◆ **Study material**
--------------------
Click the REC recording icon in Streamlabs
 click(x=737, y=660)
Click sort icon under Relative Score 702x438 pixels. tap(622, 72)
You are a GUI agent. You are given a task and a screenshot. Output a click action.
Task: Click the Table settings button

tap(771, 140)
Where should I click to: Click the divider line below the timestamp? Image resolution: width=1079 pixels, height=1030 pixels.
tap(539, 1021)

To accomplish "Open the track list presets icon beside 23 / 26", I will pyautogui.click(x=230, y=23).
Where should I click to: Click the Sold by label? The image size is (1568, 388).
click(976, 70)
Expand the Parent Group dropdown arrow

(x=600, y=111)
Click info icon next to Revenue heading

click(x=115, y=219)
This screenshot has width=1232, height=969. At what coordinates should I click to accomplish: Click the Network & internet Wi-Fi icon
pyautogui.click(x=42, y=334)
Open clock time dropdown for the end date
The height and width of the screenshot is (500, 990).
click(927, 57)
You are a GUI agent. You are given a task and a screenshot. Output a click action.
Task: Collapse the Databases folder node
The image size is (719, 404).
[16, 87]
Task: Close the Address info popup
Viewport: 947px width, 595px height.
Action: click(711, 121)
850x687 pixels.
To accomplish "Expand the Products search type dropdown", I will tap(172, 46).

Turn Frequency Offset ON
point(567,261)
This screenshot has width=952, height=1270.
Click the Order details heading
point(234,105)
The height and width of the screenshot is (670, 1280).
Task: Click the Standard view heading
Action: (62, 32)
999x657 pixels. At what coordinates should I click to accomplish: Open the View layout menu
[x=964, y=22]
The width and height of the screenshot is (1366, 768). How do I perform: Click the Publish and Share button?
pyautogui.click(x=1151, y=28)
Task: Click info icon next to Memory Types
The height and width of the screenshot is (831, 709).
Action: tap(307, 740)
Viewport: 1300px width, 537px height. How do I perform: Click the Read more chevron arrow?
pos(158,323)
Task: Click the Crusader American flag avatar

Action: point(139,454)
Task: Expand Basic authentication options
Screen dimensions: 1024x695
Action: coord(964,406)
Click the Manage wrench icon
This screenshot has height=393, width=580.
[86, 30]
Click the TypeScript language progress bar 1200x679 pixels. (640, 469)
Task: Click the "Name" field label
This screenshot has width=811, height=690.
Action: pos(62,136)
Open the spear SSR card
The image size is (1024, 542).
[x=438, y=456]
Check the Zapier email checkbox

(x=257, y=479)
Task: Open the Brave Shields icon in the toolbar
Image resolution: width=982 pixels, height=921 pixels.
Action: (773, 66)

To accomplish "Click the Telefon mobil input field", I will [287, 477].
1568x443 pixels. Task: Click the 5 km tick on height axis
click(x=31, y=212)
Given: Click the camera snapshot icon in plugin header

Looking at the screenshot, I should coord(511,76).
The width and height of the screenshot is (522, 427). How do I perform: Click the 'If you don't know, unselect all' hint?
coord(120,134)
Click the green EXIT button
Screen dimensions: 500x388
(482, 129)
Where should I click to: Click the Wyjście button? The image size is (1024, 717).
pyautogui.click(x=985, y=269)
--------------------
◆ **Exercise objective**
Reproduce every line in the records above that contains the word "field".

◆ **Answer space**
Task: Click the "Name" field label
To accomplish "Click the Telefon mobil input field", I will [287, 477].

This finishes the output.